Mohon tunggu...
KOMENTAR
Pendidikan Pilihan

Guru (di) Indonesia

2 September 2014   07:56 Diperbarui: 18 Juni 2015   01:51 53 0
Guru.

Sebuah profesi dimana seseorang yang menyandangnya akan digugu dan ditiru.

Sebuah profesi yang (katanya) mulia dan tanpa tanda jasa.

Sebuah profesi yang (katanya) bayarannya adalah pahala dan tiket menuju surga-Nya.

Sebuah profesi yang (katanya) mencerdaskan anak bangsa

Sebuah profesi yang (katanya) mencetak generasi muda suatu bangsa.

Tulisan ini adalah sebuah potret realita dimana sebuah profesi yang demikian mulia ini menjadi sebuah anomali. Sebuah kondisi yang kontras di tengah tuntutan dan harapan bangsa akan sebuah profesi guru.

Seorang guru dituntut untuk menguasai kemampuan pedagogik, kebahasaan yang baik serta kepemilikan moral tingkat tinggi.

Seorang guru wajib memiliki kemampuan untuk menguasai kelas, materi akan mata pelajaran yang diampu, dan mampu menganalisa dan menilai kemampuan seorang siswa.

Seorang guru juga wajib menganalisa kurikulum, membuat silabus (pada kur 2006, pada kur 2013, pemerintah sudah menyiapkan silabus), mempersiapkan materi pembelajaran per pertemuan, menganalisa butir-butir soal, dan menyampaikan hasil pembelajaran siswa kepada orang tua murid.

Seorang guru SMK, selain mengajar, juga mempunyai kewajiban untuk mampu mengampu jabatan struktural untuk meningkatkan kemampuan manajerial, membina hubungan yang baik dengan Dunia Usaha dan Dunia Industri

dan, masih banyak lagi kemampuan-kemampuan "wajib" lain yang harus dimiliki oleh seorang guru.
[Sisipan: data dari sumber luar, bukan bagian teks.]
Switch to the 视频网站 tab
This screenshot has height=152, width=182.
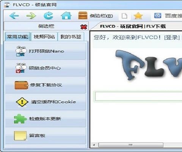pyautogui.click(x=44, y=37)
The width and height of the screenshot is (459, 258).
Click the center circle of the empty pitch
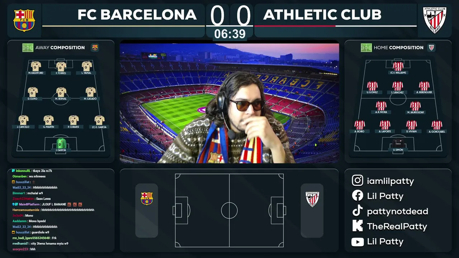(x=229, y=211)
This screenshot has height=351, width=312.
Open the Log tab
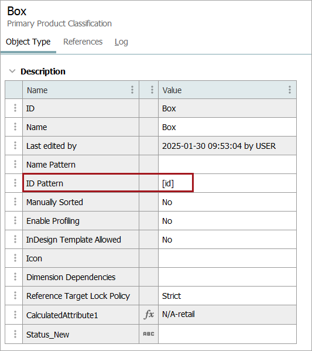121,42
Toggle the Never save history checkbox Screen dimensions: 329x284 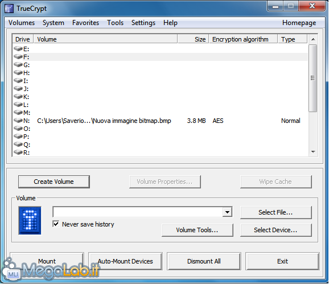56,224
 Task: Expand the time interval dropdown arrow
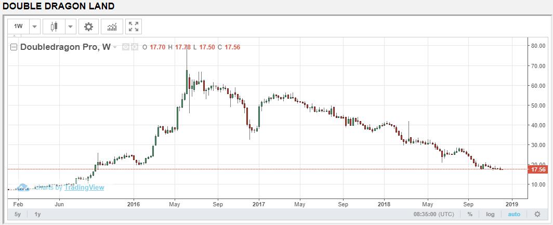tap(34, 27)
Tapi layaknya seorang superman yang akan menjadi lemah ketika dekat dengan kryptonite,

seorang guru juga mempunyai banyak kelemahan,

dimana dengan alasan kelemahan tersebut, maka...

Seperti kutipan lirik pada  lagu "Guru Oemar Bakri" karangan Iwan Fals, "Tapi mengapa gaji guru Oemar Bakri seperti dikebiri"

Seorang guru (di) Indonesia digaji dengan perhitungan mengajar sebulan dibayar seminggu. Artinya, ketika guru mempunyai beban mengajar 10 jam seminggu, dan honor per jam adalah Rp. 25.000, maka gaji yang dibayarkan adalah 10 x Rp. 25.000= Rp. 250.000, bukan 10 jam (seminggu) x 4 minggu (sebulan) x Rp. 25.000. :P

Is it fair? ask to yourself.

When us, Indonesian teacher, asking about our own rights. We are being faced to the reality that the school can't afford to pay us. Even us, Indonesian teacher, has no rights to negotiate about our own fare. We are professionals, but we don't have the privilege to decide how much we have to be paid. We have to surrender the obligation to the power of the school's management. We have to understand, hence, that the school-especially public school, has a limited budget.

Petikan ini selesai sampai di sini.